(PROVIDED INFORMATION):
^^^^

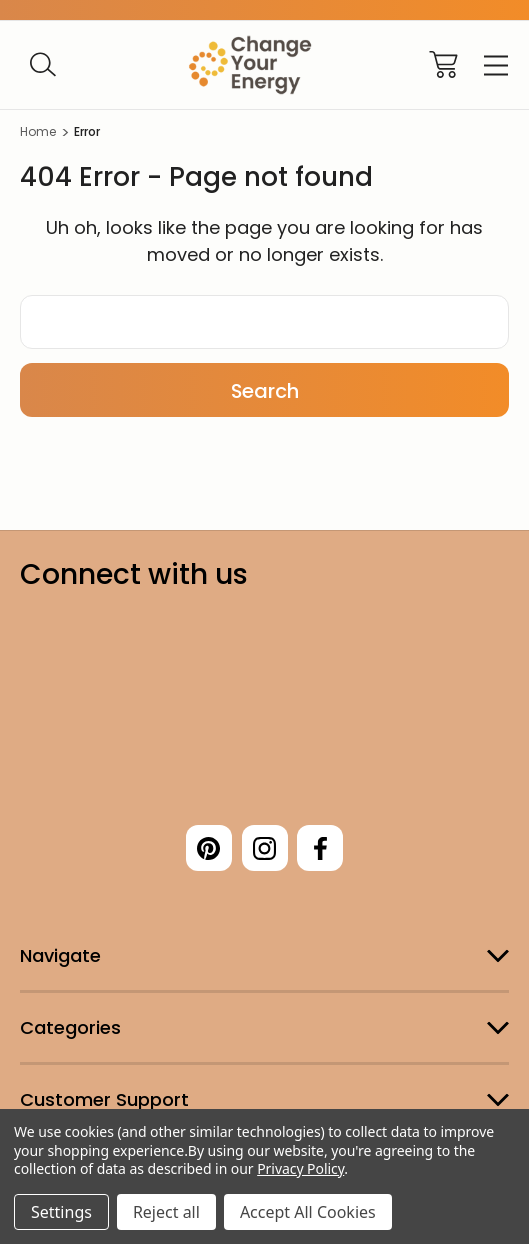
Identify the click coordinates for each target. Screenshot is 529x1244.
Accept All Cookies (308, 1212)
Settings (61, 1212)
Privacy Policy (300, 1168)
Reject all (166, 1212)
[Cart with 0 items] (443, 64)
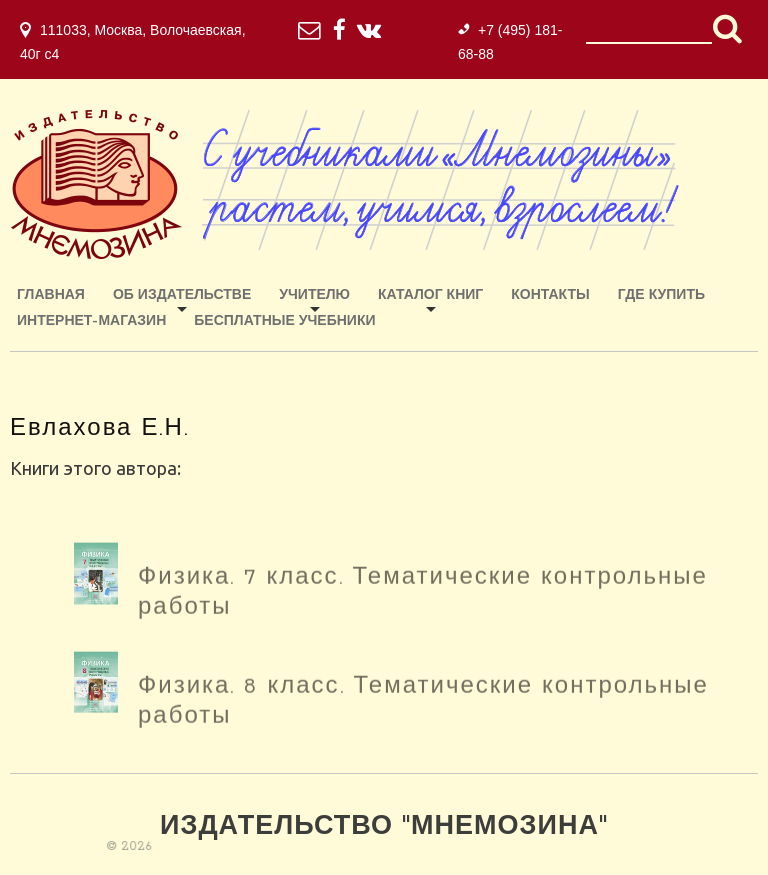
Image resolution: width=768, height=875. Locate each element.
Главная (51, 295)
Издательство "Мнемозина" (384, 827)
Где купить (661, 295)
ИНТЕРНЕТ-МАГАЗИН (91, 321)
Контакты (550, 295)
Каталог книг (430, 295)
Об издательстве (182, 295)
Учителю (314, 295)
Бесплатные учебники (284, 321)
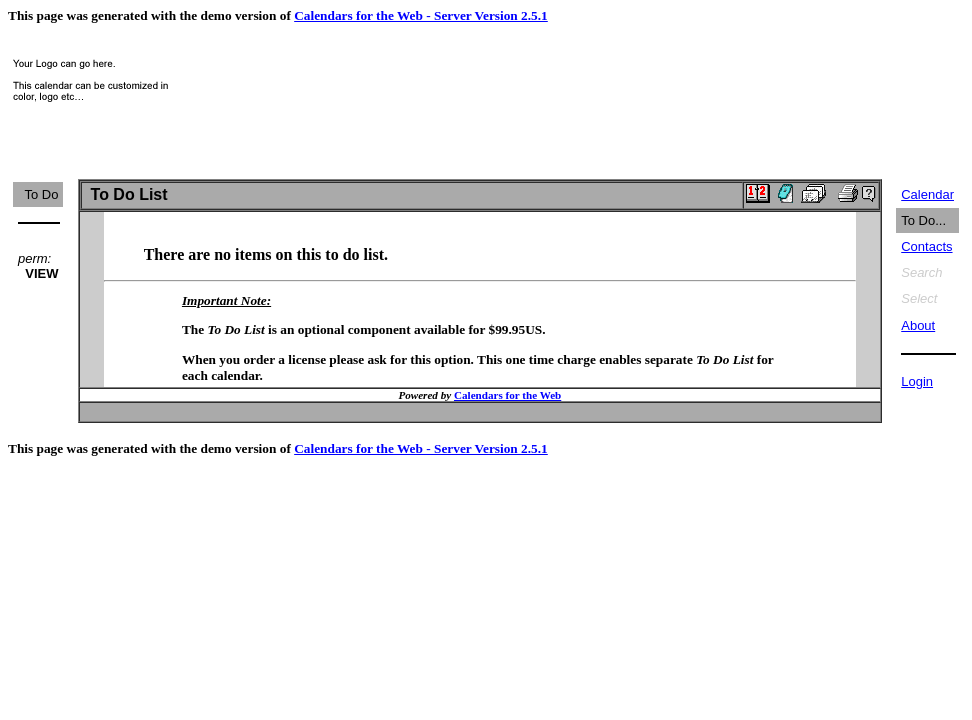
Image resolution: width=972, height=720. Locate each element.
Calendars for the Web (507, 395)
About (918, 325)
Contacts (926, 246)
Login (917, 381)
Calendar (927, 194)
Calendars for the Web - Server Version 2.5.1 (421, 15)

^^^^

(EXERCISE TASK): Add 26 to every coordinate number in the answers. Then write the lines out again, including those without coordinates, beginning at the first line and stopping after the line that contains "Бесплатные учебники (284, 321)", and leave out the pictures.

(ANSWER TO THE TASK):
Identify the click coordinates for each target. Screenshot is 529x1244.
Accept All Cookies (334, 1238)
Settings (87, 1238)
Privacy Policy (326, 1194)
Reject all (192, 1238)
[Cart with 0 items] (469, 90)
Image resolution: width=768, height=875. Locate each element.
Главная (77, 321)
Издательство "Мнемозина" (410, 853)
Где купить (687, 321)
ИНТЕРНЕТ-МАГАЗИН (117, 347)
Контакты (576, 321)
Каталог книг (456, 321)
Об издательстве (208, 321)
Учителю (340, 321)
Бесплатные учебники (310, 347)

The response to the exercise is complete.